Como ya se ha dicho, el libro forma parte de un ejercicio arriesgado ya que la labor del historiador no es la misma que la del oráculo. Por ello, tan solo ocho años después de la publicación, algunos de los presupuestos han quedado desfasados y rebatidos por los hechos. Unos por exceso, otros por defecto. Ya se han citado en varias ocasiones aspectos que el autor no tuvo ni pudo tener en cuenta.

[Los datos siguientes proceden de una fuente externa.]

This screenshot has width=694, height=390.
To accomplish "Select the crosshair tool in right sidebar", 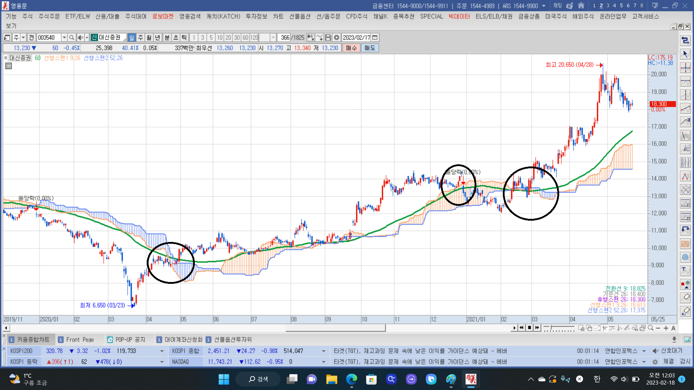I will 685,68.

Por otro lado, si bien el estilo de Harari es totalmente accesible y sencillo, con una prosa clara y elegante, plagada de ejemplos históricos y amenas anécdotas, lo cierto es que seguir el hilo a las ideas en el orden en que han sido expuestas me ha llevado en ocasiones a no tener muy clara la intención final de la obra. Por ello, he preferido reordenar todo el contenido en base a las citadas tres cuestiones finales que el autor dirige a sus lectores en el cierre del ensayo. Sin embargo, en ocasiones he tenido la impresión de que los materiales se acumulaban por extenso sin un fin claro; se retomaban conceptos ampliamente desarrollados en su obra anterior o se recurría de manera reiterada a las mismas cuestiones en diferentes partes del libro y con fines distintos. Sorprende también que el libro arranque con la declaración de que venimos a vivir prácticamente en el mejor de los mundos posibles, sin graves amenazas de salud, sin violencia sistémica, cuando una de las tesis más polémicas de Sapiens era precisamente que la revolución neolítica había traído el fin de la mejor época en la vida de los hombres.
Pero tal vez la intención de Harari al traernos estos terribles futuros posibles es actuar a modo de heraldo negro. Al igual que los vaticinios sobre el fin del capitalismo por la acumulación de capital, que fundamentaron las teorías de Marx, llevaron a una serie de revoluciones y cuestionamientos del capitalismo liberal que trajeron el Estado del Bienestar y, por tanto, desmintieron el fin propuesto por Marx, el anunciar los riesgos de esta nueva época puede llevar a una mejor concienciación de los riesgos y .a desactivar estos mecanismos y tendencias históricas. Con esa esperanza se cierra este libro. Con el mismo deseo cerramos la última página de la obra.